Answer these questions from the passage on Flaubert's novel:
1. Which earlier novel is this one compared with for having no hero?
2. How does the passage say Flaubert defines human life?
3. For the writer, what is the book's main charm?

**SUPPLIED TEXT**
— Begin —
The peculiarity of this novel, in a still more striking way than in "Madame Bovary," is that it has no hero, and is quite as devoid of claims to a heroine. In the antiquated epithet "hero" lies the entire traditional usage of old-fashioned poesy. For centuries authors had paraded a hero before the public; he was characterized by his manly strength and beauty, was grand in his virtues or his vices, and was in every respect an example to be imitated or shunned. There had at length arisen a poet who was willing to deal with a young man of the average type, and who, without expressing either disapproval or regret, showed how completely null and void was the life of such a young man, and how disappointments were showered upon him. These were neither great nor unusual disappointments; to be sure, there was nothing great or unusual in the young man's experiences,—no, they were all those petty disappointments that go to make up the sum of existence. A long chain of petty disappointments, intermingled with a few great ones, is to Flaubert the definition of human life. The charm of the book, however, does not rest chiefly on the prevailing sentiment of its pages. Its main charm to me is the graceful, chaste manner in which the pen is wielded in passages descriptive of Frédéric's great love. This profound comprehension of the young man's dreamy devotion denotes personal experience. Nowhere has Flaubert written more directly from the depths of his own soul and gained less from the five or six artificial souls which he, in common with every critically disposed and critically endowed nature, had the power to give himself.
— End —
Rows of pointing data:
— Begin —
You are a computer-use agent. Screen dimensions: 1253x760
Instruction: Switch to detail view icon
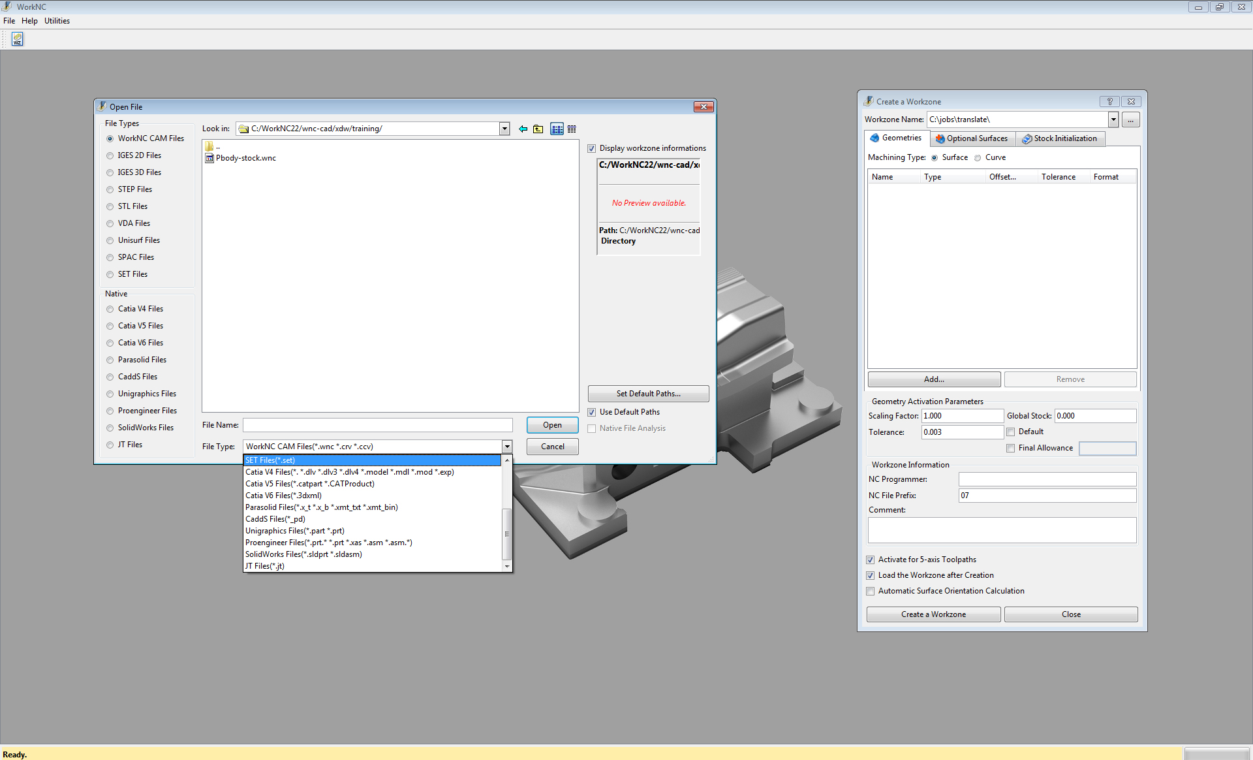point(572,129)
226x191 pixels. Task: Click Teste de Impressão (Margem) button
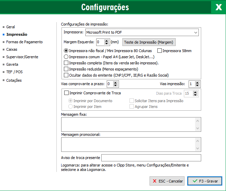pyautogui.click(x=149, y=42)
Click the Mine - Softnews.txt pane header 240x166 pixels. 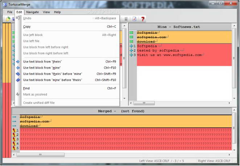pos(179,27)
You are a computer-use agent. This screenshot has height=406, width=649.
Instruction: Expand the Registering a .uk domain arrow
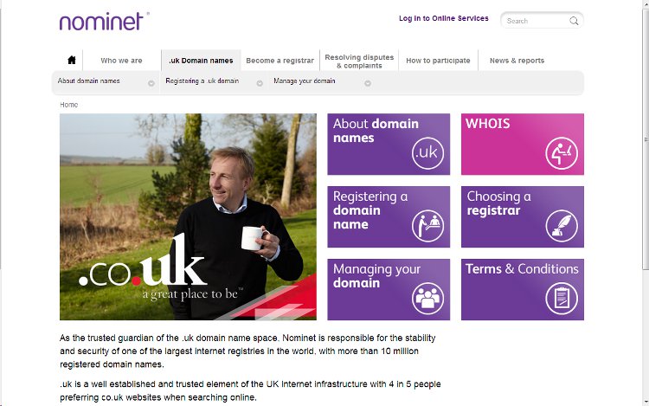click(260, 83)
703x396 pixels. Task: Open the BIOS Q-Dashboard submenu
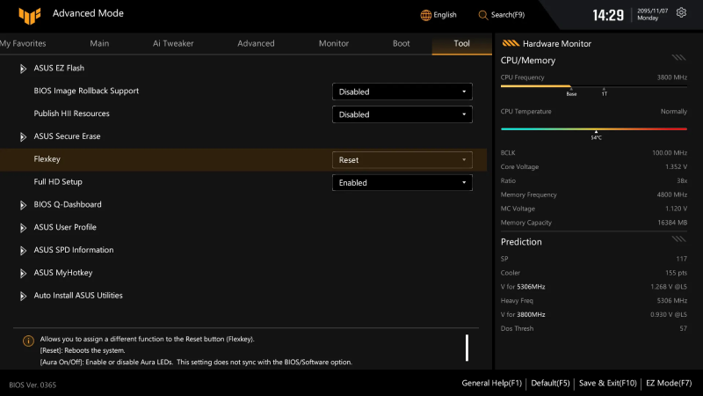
— End —
**ANSWER BELOW**
1. "Madame Bovary."
2. As a long chain of petty disappointments, intermingled with a few great ones.
3. The graceful, chaste manner in which the pen is wielded in passages describing Frédéric's great love.